The Agony of Bun O'Keefe - Heather Smith
Set in 1980s Newfoundland, The Agony of Bun O’Keefe is the story of a 14-year-old girl who runs away to the city and is taken in by a street musician who lives with an eclectic cast of characters: a pot smoking dishwasher with culinary dreams; a drag queen with a tragic past; a Catholic school girl desperately trying to reinvent herself; and a man who Bun is told to avoid at all cost.

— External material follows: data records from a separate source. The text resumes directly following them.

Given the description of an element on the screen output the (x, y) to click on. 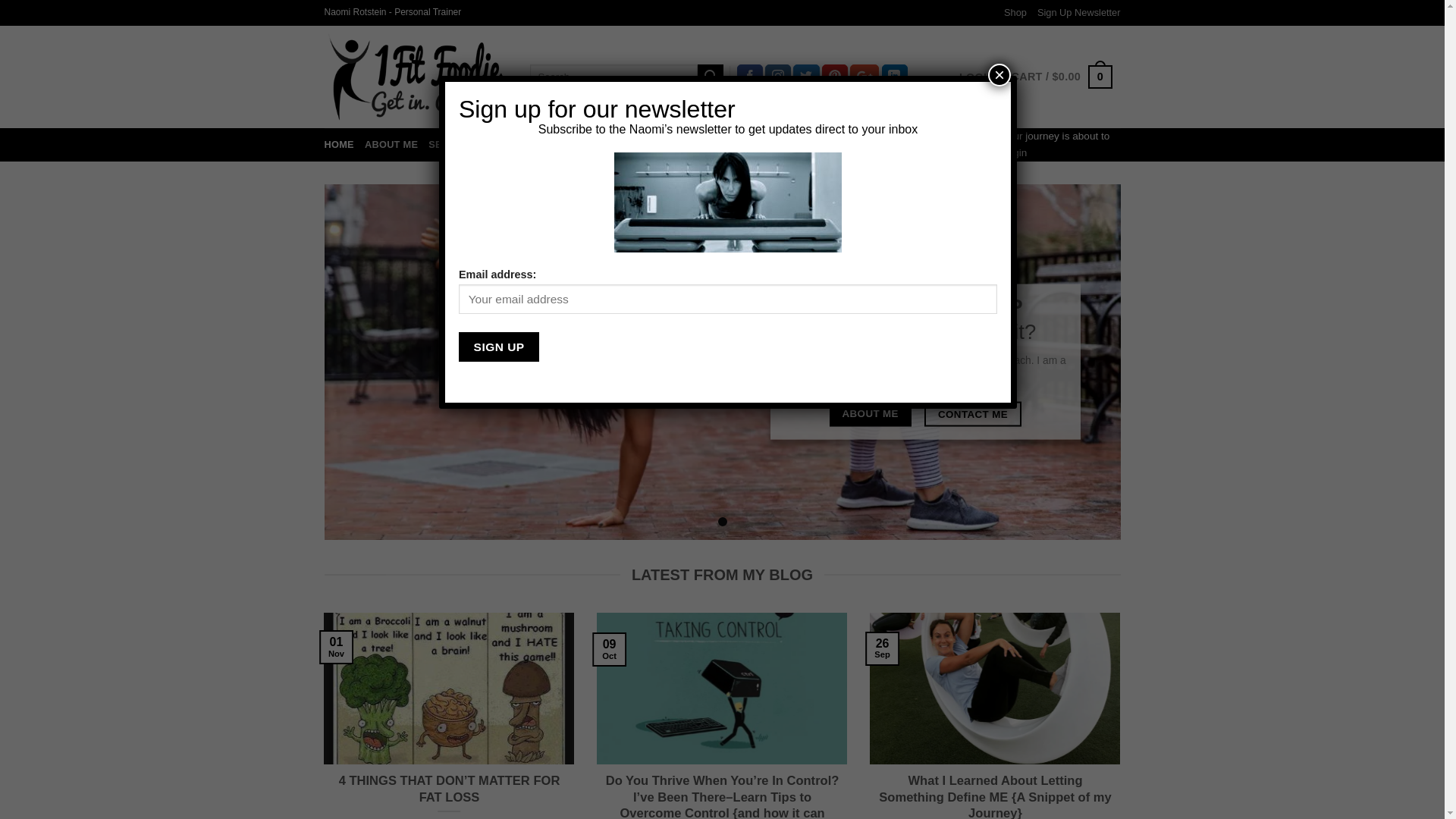
LOGIN Element type: text (976, 77)
CONTACT Element type: text (977, 144)
CART / $0.00
0 Element type: text (1061, 76)
Shop Element type: text (1015, 12)
RECIPES Element type: text (746, 144)
SERVICES & FREEBIE DOWNLOADS Element type: text (516, 144)
ABOUT ME Element type: text (390, 144)
HOME Element type: text (339, 144)
ABOUT ME Element type: text (870, 413)
SHOP Element type: text (792, 144)
BLOG Element type: text (832, 144)
PHOTO GALLERY Element type: text (900, 144)
ASSESSMENT INFO. Element type: text (664, 144)
CONTACT ME Element type: text (972, 413)
Sign up Element type: text (498, 346)
Sign Up Newsletter Element type: text (1078, 12)
Given the description of an element on the screen output the (x, y) to click on. 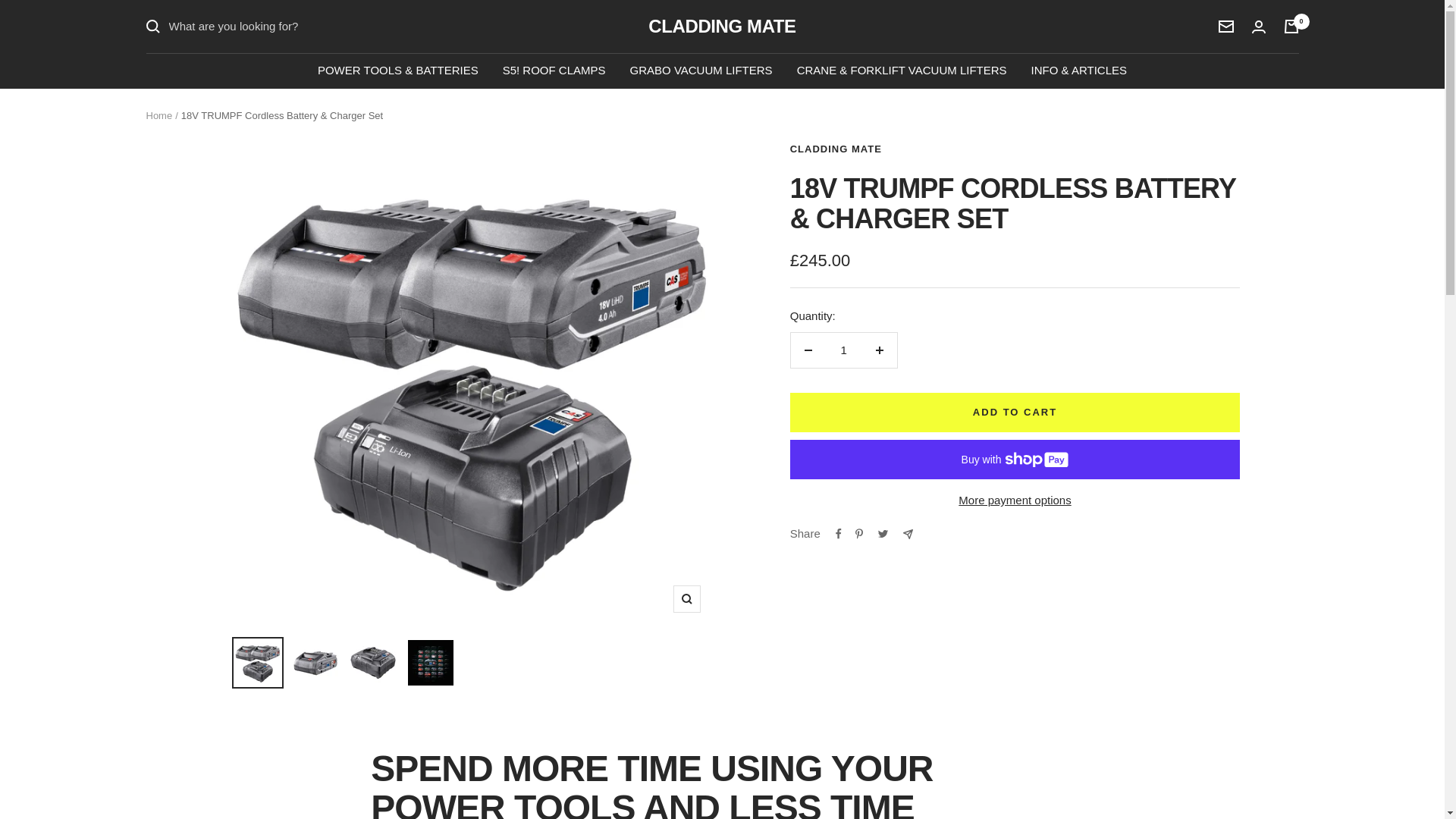
More payment options (1015, 500)
CLADDING MATE (836, 148)
1 (843, 349)
ADD TO CART (1015, 412)
Home (158, 115)
0 (1290, 26)
Increase quantity (878, 349)
CLADDING MATE (720, 25)
Newsletter (1225, 26)
GRABO VACUUM LIFTERS (701, 70)
Given the description of an element on the screen output the (x, y) to click on. 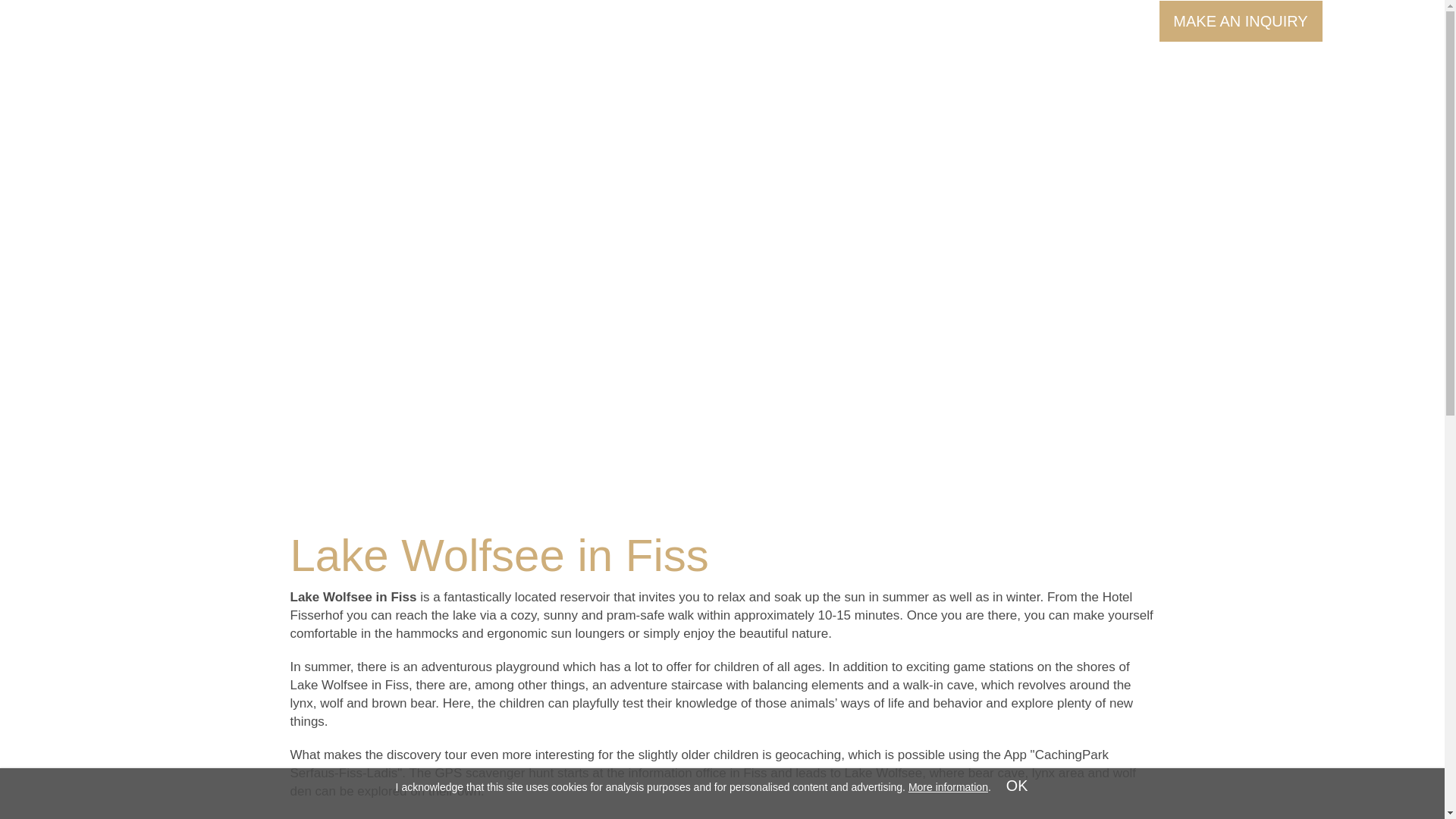
DE (308, 20)
Search (362, 19)
Weather (393, 23)
MAKE AN INQUIRY (1240, 20)
Mail Hotel Fiss (1082, 19)
Call Hotel Fiss (952, 19)
Hotel Fiss (722, 62)
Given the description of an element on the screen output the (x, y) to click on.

This is a short book, but a book with a lot of heart and a lot of depth. Bun O'Keefe is fourteen, but her social education has been terribly stunted due to living along with her mother. Her mother is a hoarder who is hiding Bun from everyone and who is slowly eating herself to death. Eventually, in a heated moment, Bun's mother tells her to leave, and so she does, heading into the city to find a way of living on her own. After she meets the kind and helpful Busker Boy, who takes her to his place and lets her live with him and his roommates. Each of them help Bun develop socially and allow her the space to find herself in a world away from her mother.
Smith covers a lot of topics in this book, and the diverse cast allows for a myriad of perspectives on themes of death, hardship, and even sexual predators. Bun's awkwardness brings humour to the story, while also showing her vulnerability. The first-person narrative style gives readers a look inside her head as she becomes confused by colloquial phrases, certain jokes, and common social niceties. Busker Boy attempts to keep her out of harm's way, but the idea of someone being a predator goes over Bun's head until it's too late.
Smith's writing is quiet and in some ways hypnotic, which works exceptionally well for the narrative. Bun O'Keefe is a difficult book and yet it's a truly hopeful book. It doesn't pretend to have easy answers, and there are some sincerely heartbreaking moments throughout. But in the end, it's also a beautiful book, and one that I hope people will take the time to find and savour.